GADOIS, PIERRE, fermier de l’île de Montréal, armurier et fabricant d’armes, victime de la sorcellerie, né en 1632 dans la paroisse de Saint-Germain-des-Prés près de Bellême au Perche, mort à Montréal le 8 mai 1714.

Fils aîné de Pierre Gadoys* (1594–1667), il vint au Canada avec ses parents ; après un séjour dans la région de Québec, la famille arriva à Ville-Marie (Montréal) aux environs de 1647. Le jeune Pierre fut, selon Marguerite Bourgeoys*, le premier enfant de chœur dans le poste avancé qu’était Ville-Marie. C’est probablement Jean La Forest [Tavernier] qui l’initia à l’art de la fabrication des armes, art qu’il a sans doute transmis à son frère Jean-Baptiste (1641–1728).
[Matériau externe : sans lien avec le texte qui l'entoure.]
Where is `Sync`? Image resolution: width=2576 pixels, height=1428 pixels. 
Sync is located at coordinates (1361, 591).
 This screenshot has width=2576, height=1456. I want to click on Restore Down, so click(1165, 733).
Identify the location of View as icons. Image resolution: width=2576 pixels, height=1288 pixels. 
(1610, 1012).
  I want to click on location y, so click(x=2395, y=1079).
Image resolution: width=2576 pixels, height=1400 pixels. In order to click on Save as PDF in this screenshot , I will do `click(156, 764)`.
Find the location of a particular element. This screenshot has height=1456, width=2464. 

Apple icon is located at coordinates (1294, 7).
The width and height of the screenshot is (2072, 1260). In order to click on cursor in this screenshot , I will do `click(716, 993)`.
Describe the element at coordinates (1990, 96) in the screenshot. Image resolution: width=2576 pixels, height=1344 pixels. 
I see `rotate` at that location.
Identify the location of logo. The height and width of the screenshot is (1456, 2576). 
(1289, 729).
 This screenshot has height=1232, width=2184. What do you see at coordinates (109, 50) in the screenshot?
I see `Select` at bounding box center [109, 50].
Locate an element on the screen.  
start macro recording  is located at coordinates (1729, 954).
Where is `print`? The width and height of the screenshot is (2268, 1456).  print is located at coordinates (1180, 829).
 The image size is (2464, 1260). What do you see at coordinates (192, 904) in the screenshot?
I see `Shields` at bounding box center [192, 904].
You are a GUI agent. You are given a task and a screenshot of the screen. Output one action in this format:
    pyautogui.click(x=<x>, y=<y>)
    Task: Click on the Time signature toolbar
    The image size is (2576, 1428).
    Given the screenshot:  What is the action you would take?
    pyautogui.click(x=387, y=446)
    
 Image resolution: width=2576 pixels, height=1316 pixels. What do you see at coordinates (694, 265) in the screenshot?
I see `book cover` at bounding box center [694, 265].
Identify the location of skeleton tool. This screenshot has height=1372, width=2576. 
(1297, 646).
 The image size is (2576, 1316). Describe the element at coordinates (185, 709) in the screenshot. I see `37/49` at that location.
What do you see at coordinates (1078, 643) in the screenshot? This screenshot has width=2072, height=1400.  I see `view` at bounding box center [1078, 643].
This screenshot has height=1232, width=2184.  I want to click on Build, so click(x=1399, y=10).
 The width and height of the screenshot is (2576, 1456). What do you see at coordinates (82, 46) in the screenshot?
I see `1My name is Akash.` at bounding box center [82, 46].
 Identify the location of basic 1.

Le 12 août 1657, Pierre Gadois épousait Marie Pontonnier, le père Claude Pijart* bénit l’union et prononça le traditionnel « nulloque legitimo impedimento detecto ». Mais il y eut un empêchement. Mlle Pontonnier avait préféré Gadois à un autre prétendant. L’amoureux évincé, qui se nommait René Besnard dit Bourjoly, caporal dans la garnison de Ville-Marie, proclama que l’union demeurerait stérile. Comme l’épouse n’était pas encore enceinte après un an de mariage, on accusa Besnard d’avoir causé l’impuissance du mari par des paroles incantatoires prononcées sur un cordon noué trois fois (le nouement de l’aiguillette).

À la suite des plaintes que portèrent les époux lésés et d’autres personnes, on convoqua, en novembre 1658, une commission seigneuriale qui devait enquêter sur les accusations de sorcellerie formulées contre René Besnard. L’accusé nia avoir pratiqué la sorcellerie, bien qu’il prétendît que la femme de Gadois lui avait promis ses faveurs s’il consentait à reconnaître avoir jeté un sort et à rompre le maléfice. Confronté avec des témoins devant qui il s’était vanté publiquement mais à demi-mots de « scavoir Nouer lesguillette », Besnard répliqua qu’il voulait alors parler des cordons de ses chausses. Le sieur de Chomedey* de Maisonneuve, qui faisait office de magistrat, envoya le caporal en prison et, par la suite, l’exila.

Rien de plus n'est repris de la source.